*What you are asked to do*. Arrange the entries below as a numbered list, starting with the line containing "Task: Tap the retweet arrows icon" and continuing through the end of the entries, with both ends included and blank lines omitted. Leave the pictures out of your answer.

(Data for locating words and elements)
## START
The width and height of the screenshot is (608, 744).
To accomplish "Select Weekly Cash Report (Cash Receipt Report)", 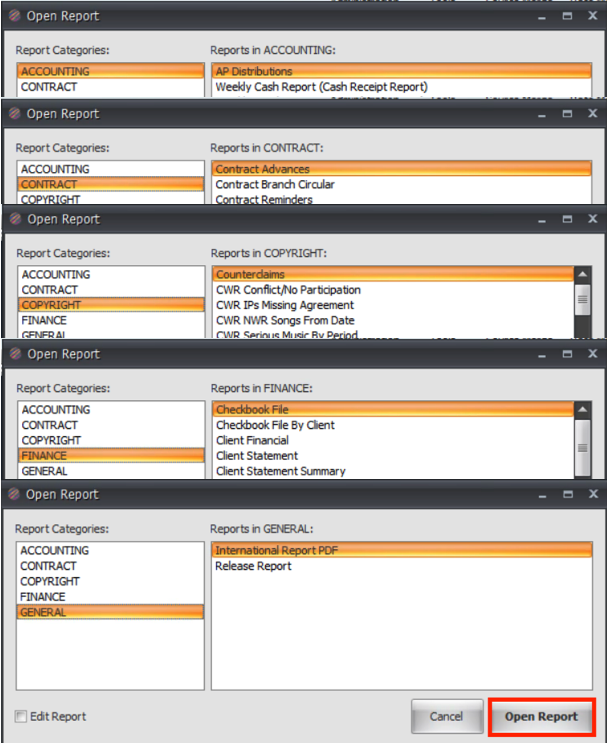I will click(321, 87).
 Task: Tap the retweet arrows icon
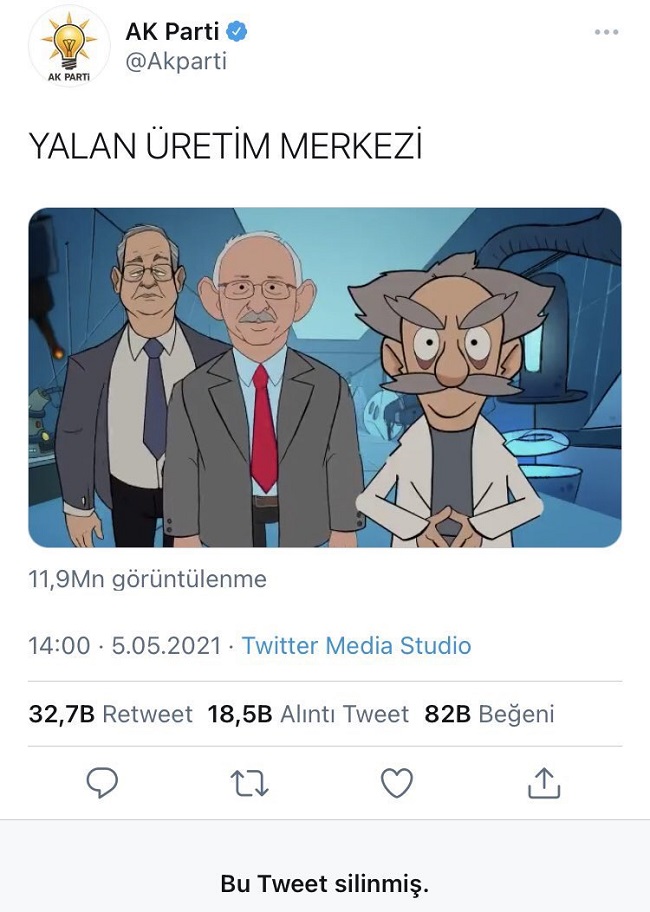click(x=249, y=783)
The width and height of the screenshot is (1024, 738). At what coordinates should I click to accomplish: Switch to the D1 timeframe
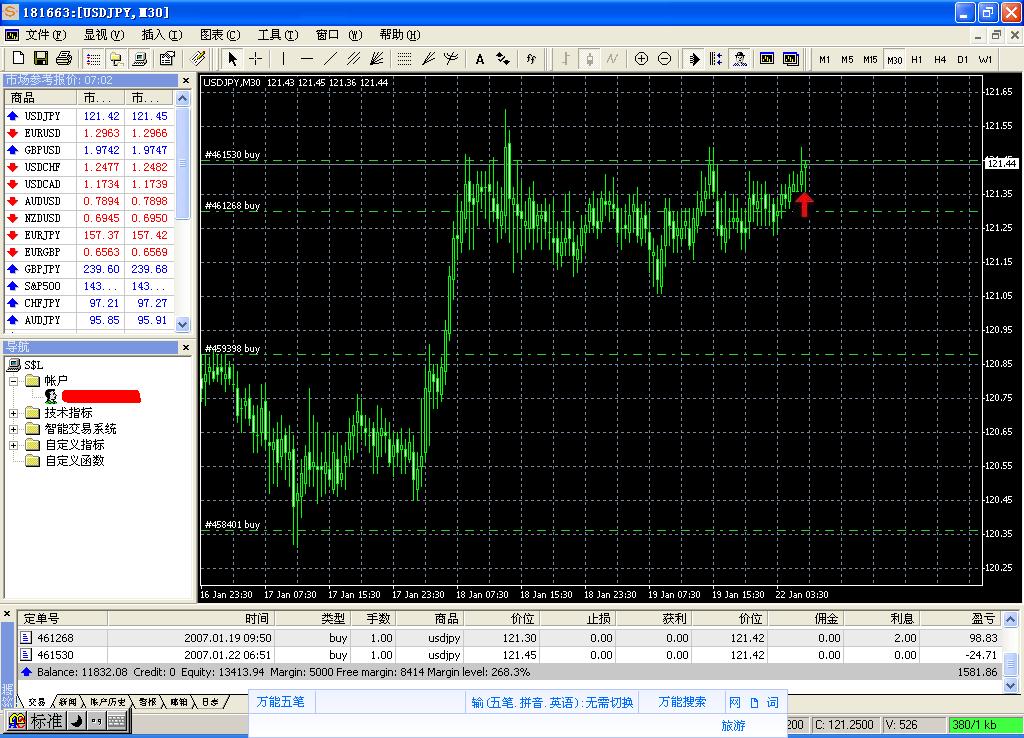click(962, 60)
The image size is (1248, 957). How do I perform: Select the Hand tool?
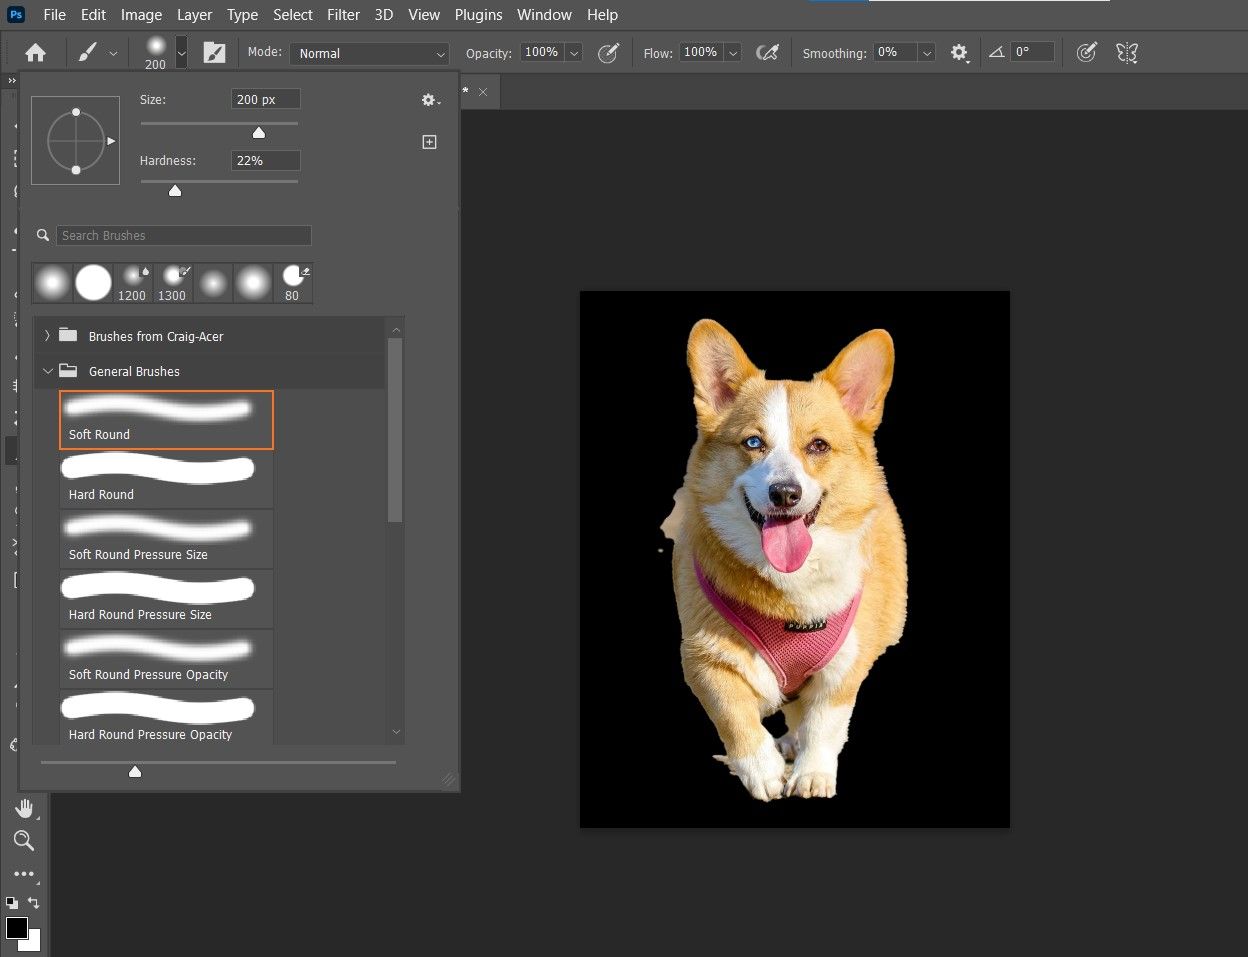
## END
*Exercise result*.
1.  Task: Tap the retweet arrows icon
2. click(x=249, y=783)
3. The width and height of the screenshot is (1024, 738). At what coordinates should I click to accomplish: Switch to the D1 timeframe
4. click(962, 60)
5. The image size is (1248, 957). How do I perform: Select the Hand tool?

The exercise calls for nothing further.